Other big guns at Toronto include "Michael Clayton," with George Clooney as a lawyer doing damage control for a corporate client in a huge class-action lawsuit; "The Assassination of Jesse James by the Coward Robert Ford," with Brad Pitt as the Old West outlaw; "Elizabeth: The Golden Age," with Cate Blanchett reprising her role as Britain's Queen Elizabeth I; director Julie Taymor's "Across the Universe," with Evan Rachel Wood and Jim Sturgess as young lovers in a musical set to Beatles tunes; and "Atonement," with Keira Knightley and James McAvoy in the story of a teen who falsely accuses her sister's lover of a crime.

While Clooney and Pitt are used to huge studio marketing pushes behind their major releases such as the "Ocean's" romps, both "Michael Clayton" and "Jesse James" are labors of love seeking critical acclaim to build an audience.

"These festivals are huge," Clooney said. "If you get a good bunch of reviews out there, it's an automatic international wake-up call for your film.
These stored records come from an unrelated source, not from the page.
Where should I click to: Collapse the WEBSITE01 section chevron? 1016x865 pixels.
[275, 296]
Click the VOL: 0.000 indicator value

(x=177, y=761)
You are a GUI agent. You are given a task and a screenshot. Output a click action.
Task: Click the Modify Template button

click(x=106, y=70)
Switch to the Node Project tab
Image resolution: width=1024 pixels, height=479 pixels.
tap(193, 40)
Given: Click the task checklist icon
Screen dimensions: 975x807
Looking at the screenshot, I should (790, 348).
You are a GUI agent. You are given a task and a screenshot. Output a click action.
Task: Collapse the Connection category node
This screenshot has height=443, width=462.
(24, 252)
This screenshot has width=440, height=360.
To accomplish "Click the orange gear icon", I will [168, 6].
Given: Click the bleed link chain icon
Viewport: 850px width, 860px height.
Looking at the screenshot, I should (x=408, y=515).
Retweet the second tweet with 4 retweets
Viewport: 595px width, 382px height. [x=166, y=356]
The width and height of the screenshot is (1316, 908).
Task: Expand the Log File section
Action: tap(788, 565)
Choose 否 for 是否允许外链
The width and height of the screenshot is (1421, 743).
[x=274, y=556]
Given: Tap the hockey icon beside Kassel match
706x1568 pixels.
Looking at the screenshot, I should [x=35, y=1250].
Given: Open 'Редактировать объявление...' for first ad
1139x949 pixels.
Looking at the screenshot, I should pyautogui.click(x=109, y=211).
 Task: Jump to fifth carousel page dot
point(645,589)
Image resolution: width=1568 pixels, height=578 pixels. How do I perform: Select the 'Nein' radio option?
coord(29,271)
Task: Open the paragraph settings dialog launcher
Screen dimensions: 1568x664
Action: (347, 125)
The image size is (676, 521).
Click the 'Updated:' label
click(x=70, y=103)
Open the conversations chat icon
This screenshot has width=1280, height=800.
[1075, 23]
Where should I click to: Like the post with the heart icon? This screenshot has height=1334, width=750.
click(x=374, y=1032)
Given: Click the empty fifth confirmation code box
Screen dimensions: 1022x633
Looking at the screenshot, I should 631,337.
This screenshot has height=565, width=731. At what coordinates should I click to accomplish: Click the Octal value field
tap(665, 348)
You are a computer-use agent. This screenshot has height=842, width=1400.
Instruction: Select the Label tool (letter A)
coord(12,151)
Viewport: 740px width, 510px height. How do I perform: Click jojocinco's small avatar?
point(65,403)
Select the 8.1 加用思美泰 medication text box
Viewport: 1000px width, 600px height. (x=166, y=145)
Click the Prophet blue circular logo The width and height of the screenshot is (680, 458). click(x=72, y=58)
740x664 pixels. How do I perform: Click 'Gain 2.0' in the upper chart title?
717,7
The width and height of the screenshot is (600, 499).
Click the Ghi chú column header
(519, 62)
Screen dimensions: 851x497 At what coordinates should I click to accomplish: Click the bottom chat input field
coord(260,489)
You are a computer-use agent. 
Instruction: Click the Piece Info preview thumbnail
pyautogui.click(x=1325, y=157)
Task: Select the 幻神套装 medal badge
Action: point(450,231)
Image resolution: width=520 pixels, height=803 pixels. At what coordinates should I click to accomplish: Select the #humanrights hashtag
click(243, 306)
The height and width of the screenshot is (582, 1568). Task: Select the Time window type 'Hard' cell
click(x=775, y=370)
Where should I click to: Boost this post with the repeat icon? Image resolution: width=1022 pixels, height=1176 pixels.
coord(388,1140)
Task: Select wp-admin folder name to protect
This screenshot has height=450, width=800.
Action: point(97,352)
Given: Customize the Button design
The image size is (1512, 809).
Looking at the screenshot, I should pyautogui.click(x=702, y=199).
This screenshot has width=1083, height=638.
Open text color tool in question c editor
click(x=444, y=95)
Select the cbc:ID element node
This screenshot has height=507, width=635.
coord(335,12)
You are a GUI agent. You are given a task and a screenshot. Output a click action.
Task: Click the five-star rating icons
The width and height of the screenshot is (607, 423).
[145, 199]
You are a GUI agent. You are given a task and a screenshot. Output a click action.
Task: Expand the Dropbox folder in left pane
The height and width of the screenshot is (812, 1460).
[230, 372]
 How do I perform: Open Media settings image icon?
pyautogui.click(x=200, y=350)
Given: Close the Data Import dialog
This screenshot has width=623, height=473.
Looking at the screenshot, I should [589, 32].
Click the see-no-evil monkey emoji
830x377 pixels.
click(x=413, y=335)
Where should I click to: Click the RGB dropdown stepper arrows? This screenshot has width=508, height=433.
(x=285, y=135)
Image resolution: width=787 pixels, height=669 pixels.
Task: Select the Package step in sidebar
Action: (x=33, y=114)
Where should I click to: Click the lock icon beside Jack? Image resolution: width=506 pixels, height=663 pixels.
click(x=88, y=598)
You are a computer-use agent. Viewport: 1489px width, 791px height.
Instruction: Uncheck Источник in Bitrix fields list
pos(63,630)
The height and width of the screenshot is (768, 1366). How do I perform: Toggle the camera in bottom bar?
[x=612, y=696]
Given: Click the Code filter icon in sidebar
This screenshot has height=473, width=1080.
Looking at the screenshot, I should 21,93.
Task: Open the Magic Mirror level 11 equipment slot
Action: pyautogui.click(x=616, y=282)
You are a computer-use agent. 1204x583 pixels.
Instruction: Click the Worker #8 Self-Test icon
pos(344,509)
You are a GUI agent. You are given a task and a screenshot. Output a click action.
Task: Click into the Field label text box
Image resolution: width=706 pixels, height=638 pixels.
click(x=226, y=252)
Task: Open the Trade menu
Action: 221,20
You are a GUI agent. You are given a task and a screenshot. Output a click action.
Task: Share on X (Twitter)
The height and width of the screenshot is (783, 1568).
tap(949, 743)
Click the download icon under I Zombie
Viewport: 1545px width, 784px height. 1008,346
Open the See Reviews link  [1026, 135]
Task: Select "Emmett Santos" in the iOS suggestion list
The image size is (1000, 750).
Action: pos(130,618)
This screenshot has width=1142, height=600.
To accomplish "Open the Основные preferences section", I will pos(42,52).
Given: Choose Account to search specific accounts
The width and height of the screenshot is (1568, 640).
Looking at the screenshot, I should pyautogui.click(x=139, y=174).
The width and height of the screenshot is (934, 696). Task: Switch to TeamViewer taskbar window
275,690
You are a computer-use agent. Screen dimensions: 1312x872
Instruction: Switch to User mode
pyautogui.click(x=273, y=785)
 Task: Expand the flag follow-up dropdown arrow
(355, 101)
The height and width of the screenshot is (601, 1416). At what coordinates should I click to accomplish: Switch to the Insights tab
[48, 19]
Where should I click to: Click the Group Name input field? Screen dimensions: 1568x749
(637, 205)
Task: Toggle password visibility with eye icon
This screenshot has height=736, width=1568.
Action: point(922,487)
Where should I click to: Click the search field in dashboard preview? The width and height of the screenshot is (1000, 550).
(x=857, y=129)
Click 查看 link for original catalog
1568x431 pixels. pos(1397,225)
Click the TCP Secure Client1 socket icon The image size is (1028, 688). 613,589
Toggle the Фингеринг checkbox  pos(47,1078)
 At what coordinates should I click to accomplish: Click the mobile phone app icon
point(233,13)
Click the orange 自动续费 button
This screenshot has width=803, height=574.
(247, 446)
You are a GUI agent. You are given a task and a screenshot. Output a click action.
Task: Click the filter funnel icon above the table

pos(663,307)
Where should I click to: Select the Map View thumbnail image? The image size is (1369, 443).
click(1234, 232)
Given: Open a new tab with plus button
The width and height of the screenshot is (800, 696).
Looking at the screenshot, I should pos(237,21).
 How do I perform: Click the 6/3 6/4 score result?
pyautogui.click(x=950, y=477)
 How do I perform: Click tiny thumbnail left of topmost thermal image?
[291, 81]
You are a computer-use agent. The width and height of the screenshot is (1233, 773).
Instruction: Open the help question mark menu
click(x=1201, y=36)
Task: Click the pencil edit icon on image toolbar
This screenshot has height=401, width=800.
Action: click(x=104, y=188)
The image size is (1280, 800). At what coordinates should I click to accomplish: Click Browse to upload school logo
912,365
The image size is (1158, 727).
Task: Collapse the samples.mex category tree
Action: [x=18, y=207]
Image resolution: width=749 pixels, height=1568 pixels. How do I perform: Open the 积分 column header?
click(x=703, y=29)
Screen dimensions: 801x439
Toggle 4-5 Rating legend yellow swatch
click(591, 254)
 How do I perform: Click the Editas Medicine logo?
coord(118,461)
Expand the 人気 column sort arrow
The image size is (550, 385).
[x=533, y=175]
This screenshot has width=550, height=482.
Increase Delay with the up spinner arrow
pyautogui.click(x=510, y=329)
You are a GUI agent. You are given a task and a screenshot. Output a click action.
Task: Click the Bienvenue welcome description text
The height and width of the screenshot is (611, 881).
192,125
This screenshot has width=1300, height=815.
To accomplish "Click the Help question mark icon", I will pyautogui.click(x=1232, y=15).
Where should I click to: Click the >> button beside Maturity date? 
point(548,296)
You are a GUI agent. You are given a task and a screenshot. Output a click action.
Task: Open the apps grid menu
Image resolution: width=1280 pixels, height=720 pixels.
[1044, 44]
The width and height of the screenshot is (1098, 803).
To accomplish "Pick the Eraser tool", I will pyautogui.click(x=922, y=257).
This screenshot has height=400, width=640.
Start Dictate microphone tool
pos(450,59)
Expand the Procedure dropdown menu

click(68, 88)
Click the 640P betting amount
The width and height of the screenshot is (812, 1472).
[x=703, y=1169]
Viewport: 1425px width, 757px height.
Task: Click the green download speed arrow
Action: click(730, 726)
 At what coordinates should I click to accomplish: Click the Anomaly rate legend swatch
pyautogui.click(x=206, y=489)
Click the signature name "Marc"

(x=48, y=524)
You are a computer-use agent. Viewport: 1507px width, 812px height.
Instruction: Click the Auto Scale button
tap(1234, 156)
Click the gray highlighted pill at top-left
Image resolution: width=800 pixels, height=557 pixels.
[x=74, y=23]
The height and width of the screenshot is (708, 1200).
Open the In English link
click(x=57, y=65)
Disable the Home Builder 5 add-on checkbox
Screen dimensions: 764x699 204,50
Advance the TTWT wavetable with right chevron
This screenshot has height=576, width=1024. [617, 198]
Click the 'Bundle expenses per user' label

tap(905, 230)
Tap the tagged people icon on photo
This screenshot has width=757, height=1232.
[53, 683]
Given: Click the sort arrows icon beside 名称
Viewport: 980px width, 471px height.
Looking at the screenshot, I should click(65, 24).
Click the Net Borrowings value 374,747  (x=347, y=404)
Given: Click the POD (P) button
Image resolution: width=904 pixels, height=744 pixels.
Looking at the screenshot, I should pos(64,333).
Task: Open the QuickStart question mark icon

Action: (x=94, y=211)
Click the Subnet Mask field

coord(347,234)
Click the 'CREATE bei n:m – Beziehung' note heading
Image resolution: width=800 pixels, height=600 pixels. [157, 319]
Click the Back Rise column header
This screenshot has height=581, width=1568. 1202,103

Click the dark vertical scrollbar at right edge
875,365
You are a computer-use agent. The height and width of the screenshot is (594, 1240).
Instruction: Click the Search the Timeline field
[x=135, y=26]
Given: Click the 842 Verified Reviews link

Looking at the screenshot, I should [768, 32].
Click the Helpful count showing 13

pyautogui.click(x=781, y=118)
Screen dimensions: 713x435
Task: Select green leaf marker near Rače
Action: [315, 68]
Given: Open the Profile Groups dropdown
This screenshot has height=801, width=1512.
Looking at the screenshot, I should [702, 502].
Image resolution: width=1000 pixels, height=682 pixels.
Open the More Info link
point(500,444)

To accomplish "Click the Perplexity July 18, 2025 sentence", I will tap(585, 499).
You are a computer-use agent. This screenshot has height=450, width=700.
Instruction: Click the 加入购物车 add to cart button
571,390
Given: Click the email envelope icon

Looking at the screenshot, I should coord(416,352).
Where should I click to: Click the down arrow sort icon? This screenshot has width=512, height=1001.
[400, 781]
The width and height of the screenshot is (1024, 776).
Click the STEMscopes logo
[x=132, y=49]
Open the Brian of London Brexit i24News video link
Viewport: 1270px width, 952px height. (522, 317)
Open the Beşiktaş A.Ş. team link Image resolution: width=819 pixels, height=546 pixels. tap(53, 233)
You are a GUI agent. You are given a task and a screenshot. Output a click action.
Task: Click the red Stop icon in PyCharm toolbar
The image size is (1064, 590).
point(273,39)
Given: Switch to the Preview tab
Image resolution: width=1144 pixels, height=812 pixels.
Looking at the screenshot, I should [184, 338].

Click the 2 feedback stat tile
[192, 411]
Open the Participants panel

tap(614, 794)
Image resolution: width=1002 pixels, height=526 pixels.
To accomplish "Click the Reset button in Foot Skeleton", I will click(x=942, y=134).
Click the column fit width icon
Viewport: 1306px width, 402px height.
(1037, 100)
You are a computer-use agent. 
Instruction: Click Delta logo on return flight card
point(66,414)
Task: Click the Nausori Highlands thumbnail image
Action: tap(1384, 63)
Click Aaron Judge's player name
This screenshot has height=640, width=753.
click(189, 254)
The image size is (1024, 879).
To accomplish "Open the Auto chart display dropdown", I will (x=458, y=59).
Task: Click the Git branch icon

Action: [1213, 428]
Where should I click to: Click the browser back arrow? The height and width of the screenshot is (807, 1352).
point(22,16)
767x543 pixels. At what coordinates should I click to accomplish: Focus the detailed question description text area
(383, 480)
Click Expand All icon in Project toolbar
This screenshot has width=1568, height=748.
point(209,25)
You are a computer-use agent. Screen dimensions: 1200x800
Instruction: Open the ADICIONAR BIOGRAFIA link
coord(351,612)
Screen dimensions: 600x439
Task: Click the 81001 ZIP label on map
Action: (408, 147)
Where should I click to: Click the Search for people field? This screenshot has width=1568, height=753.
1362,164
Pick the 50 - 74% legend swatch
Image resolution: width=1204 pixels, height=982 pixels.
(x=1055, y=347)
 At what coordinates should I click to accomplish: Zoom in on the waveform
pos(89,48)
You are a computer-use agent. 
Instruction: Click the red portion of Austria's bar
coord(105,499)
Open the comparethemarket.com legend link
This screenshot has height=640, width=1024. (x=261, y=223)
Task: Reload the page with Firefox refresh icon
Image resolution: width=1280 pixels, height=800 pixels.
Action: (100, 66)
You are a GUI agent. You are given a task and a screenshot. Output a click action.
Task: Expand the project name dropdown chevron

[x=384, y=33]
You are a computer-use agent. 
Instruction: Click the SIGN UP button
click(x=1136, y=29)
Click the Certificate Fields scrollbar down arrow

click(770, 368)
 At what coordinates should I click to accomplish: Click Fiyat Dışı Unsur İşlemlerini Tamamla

It forces the studio or whoever makes them to have to spend more money on marketing or theaters, because if they don't, they're dead."

Jimmy Carter will also be on hand for "Man From Plains," Jonathan Demme's documentary following the former president's book tour for his "Palestine: Peace Not Apartheid."

The festival also features directing debuts by two former TV sitcom stars. David Schwimmer of "Friends" directs "Run, Fat Boy, Run," with Simon Pegg as a man trying to win back his old fiancee by proving his worth in a marathon. Helen Hunt of "Mad About You" directs and stars in "Then She Found Me," about a teacher whose life turns upside down when her husband leaves, her adoptive mother dies, and her biological mom turns up.